Task details:
An exact transcript is required of the lines below, from the one containing "Expand the Industry dropdown arrow" through the very last; leave every picture out of it.

Material provided START

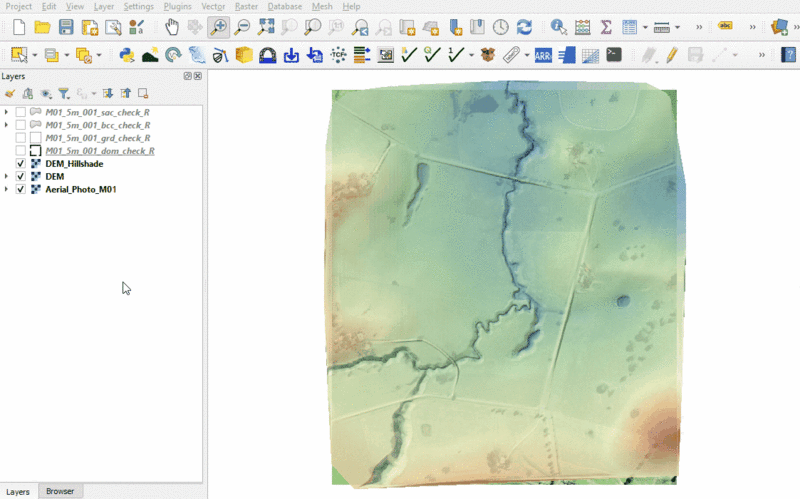This screenshot has width=800, height=499.
Task: Expand the M01_5m_001_bcc_check_R layer node
Action: [7, 125]
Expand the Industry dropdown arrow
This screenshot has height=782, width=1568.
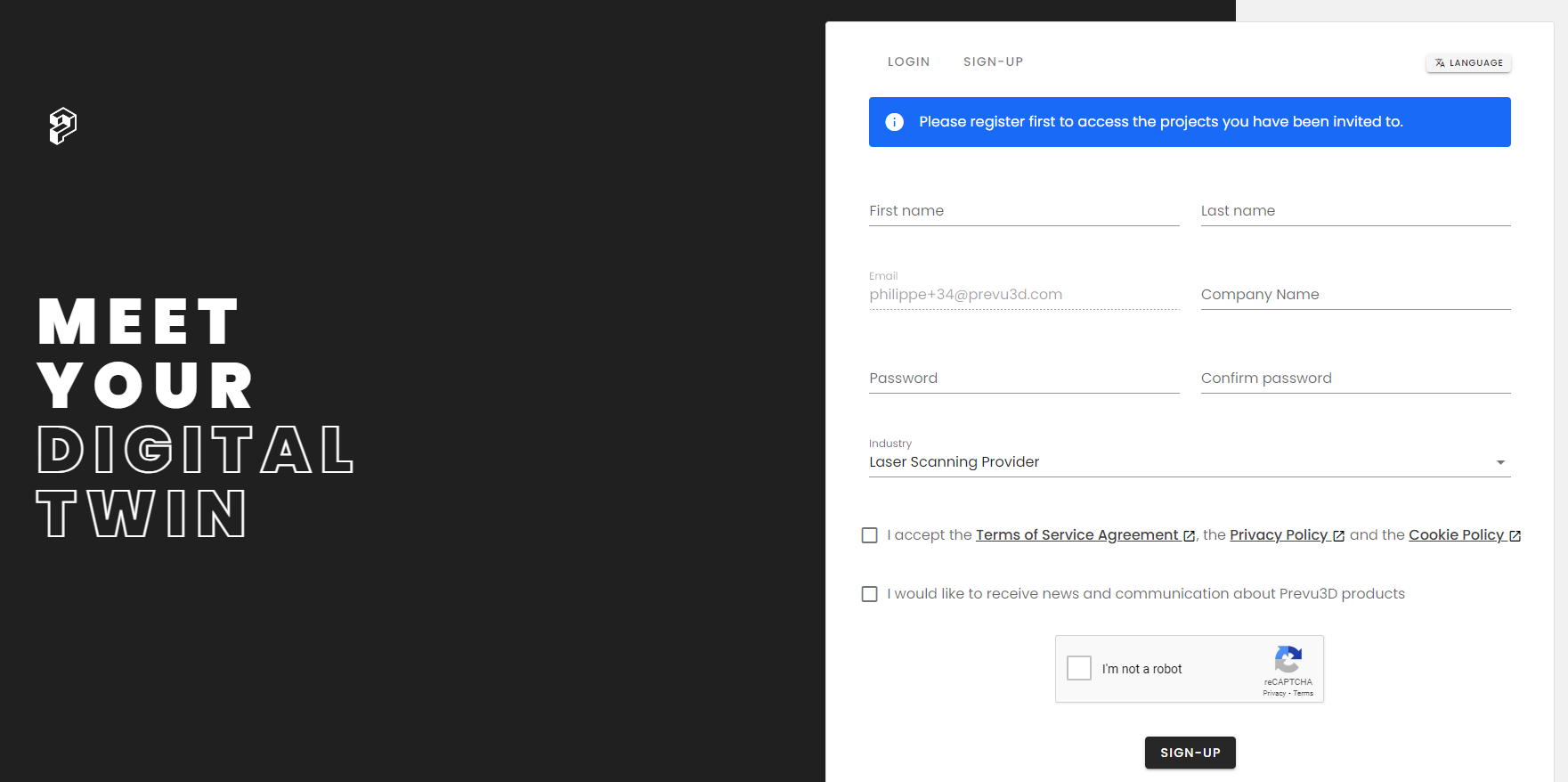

Material provided END

Response box:
Expand the Industry dropdown arrow
This screenshot has height=782, width=1568.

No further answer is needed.